Both models take advantage of distributions with richer covariance structures compared to standard sampling schemes: in particular, the generalized Dirichlet distribution is arising as a full conditional distribution at the cjBitSeq model, while DRIMSeq is based on the Dirichlet-Multinomial distribution. The Generalized Dirichlet distribution allows for positive correlations between proportions, something that it is not the case for a standard Dirichlet model, and the Dirichlet-Multinomial distribution exhibits extra variation compared to a multinomial model.
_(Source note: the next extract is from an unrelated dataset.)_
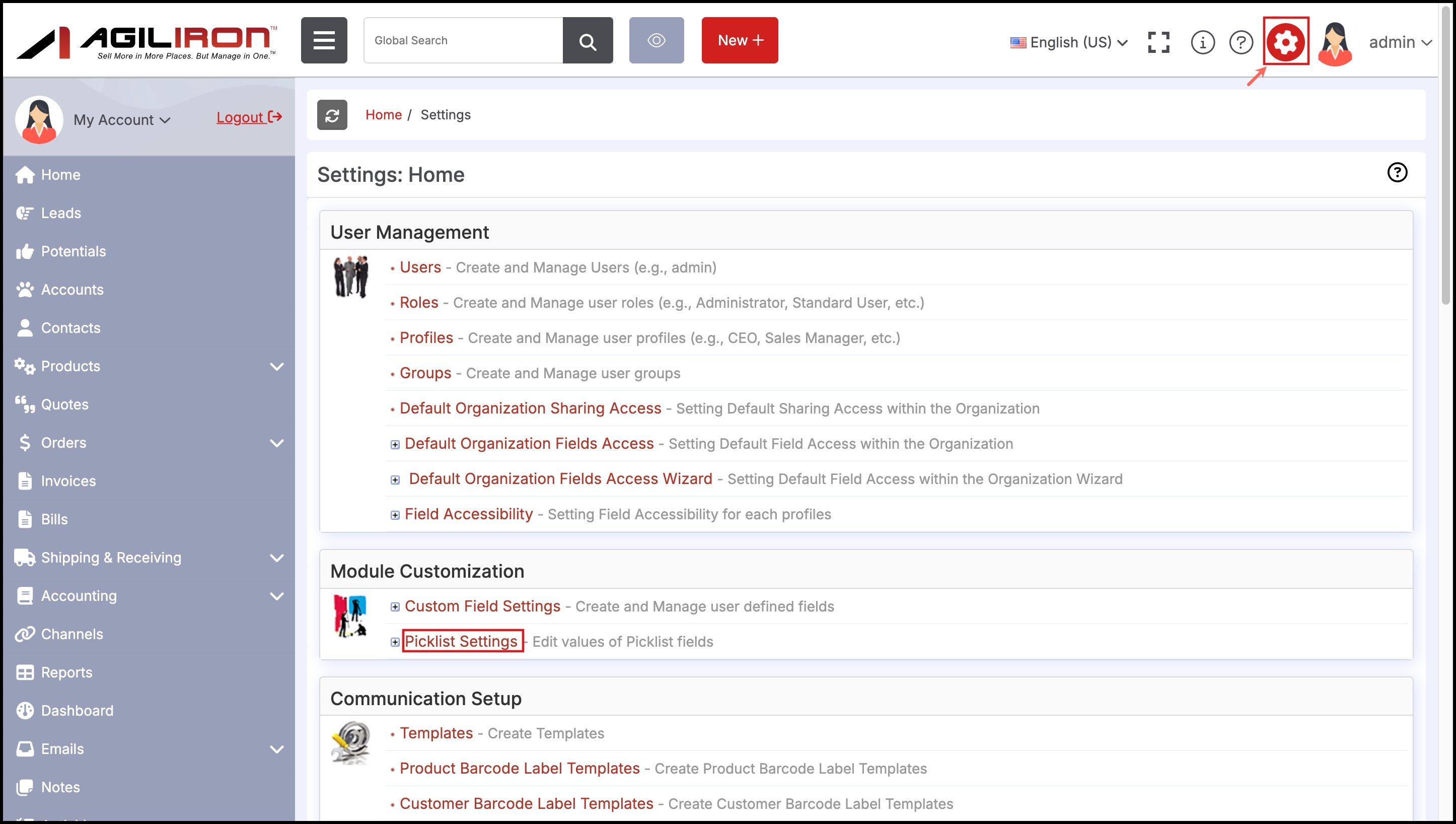Image resolution: width=1456 pixels, height=824 pixels.
Task: Click the refresh icon beside breadcrumb
Action: (x=332, y=115)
Interestingly, we note that both distributions were introduced by the same author (Mosimann, 1962; Connor and Mosimann, 1969).

3.1 cjBitSeq

Let x=(x1,…,xr), xi∈𝒳, i = 1, …, r, denote a sample of r short reads aligned to a given set of K transcripts. The sample space 𝒳 consists of all sequences of letters A, C, G, T. Assuming that reads are independent, the joint probability density function of the data is written as

(1)x|𝜽∼∏i=1r∑k=1Kθkfk(xi).

The number of components (K) is equal to the number of transcripts and it is considered as known since the transcriptome is given. The parameter vector 𝜽=(θ1,…,θK)∈𝒫K−1 denotes relative abundances, where

𝒫K−1:={pk⩾0,k=1,…,K−1:∑k=1K−1pk⩽1;pK:=1−∑k=1K−1pk}.

The component specific density f_k(⋅) corresponds to the probability of a read aligning at some position of transcript k, k = 1, …, K. Since we assume a known transcriptome, {fk}k=1K are known as well and they are computed according to the methodology described in Glaus et al. (2012), taking into account optional position and sequence-specific bias correction method.
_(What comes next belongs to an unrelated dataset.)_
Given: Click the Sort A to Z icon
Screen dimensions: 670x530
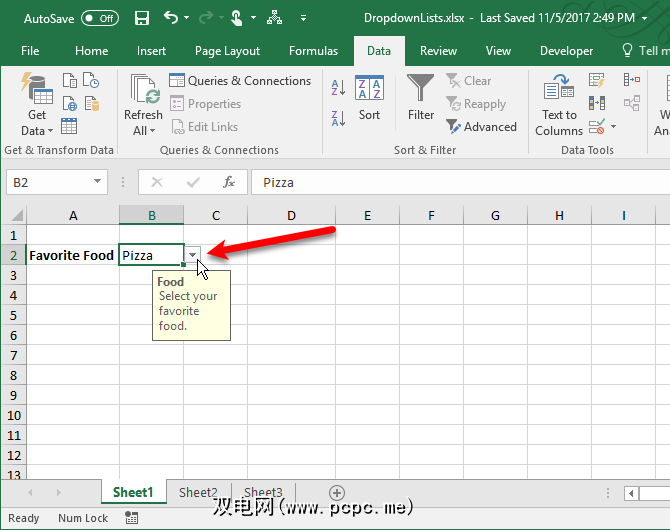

Papastamoulis and Rattray (2017) proposed a Bayesian model selection approach for identifying differentially expressed transcripts from RNA-seq data. The methods builds upon the BitSeq model (Glaus et al., 2012; Papastamoulis et al., 2014; Hensman et al., 2015). Compared to other approaches, the main difference of cjBitSeq is that transcript expression and differential expression is jointly modelled. In contrast to other methods where the starting point of the DE analysis is a count matrix, the input of cjBitSeq is the matrix L containing alignment probabilities of each read to the transcriptome. According to Equation (1), the probability of read i aligning at transcript k is given by Lik=fk(xi) for i = 1, …, r and k = 1, …, K.

Assume that we have at hand two samples x:=(x1,…,xr) and y:=(y1,…,ys), with r and s denoting the number of (mapped) reads for sample x and y, respectively. Now, let θ_k and w_k denote the unknown relative abundance of transcript k = 1, …, K in sample x and y, respectively. Define the parameter vector of relative abundances as 𝜽=(θ1,…,θK−1;θK)∈𝒫K−1 and w=(w1,…,wK−1;wK)∈𝒫K−1. Under the standard BitSeq model the prior on the parameters 𝜽 and w would be a product of independent Dirichlet distributions. In this case the probability θ_k = w_k under the prior is zero and it is not straightforward to define non-DE transcripts. To model differential expression we would instead like to identify instances where transcript expression has not changed between samples. Therefore, we introduce a finite probability for the event θ_k = w_k. This leads us to define a new model with a non-independent prior for the parameters 𝜽 and w.

Definition 1 (State vector).

Let c:=(c1,…,cK)∈C, where C is the set defined by:

ck∈{0,1}, k = 1, …, K
c+:=∑k=1Kck≠1.

Then, for k=1, …, K let: {θk=wk,if ⁢ck=0θk≠wk,if ⁢ck=1. We will refer to vector c as the state vector of the model.

cjBitSeq was originally applied to the problem of DTE by introducing a cluster representation of aligned reads to transcripts. This clustering approach substantially reduces the dimensionality of the sampling space and makes the MCMC sampler converge to reasonable time. It is important to mention that clusters are defined under a data-driven algorithm, that is, by searching the alignments of each read and identifying groups of transcripts sharing reads.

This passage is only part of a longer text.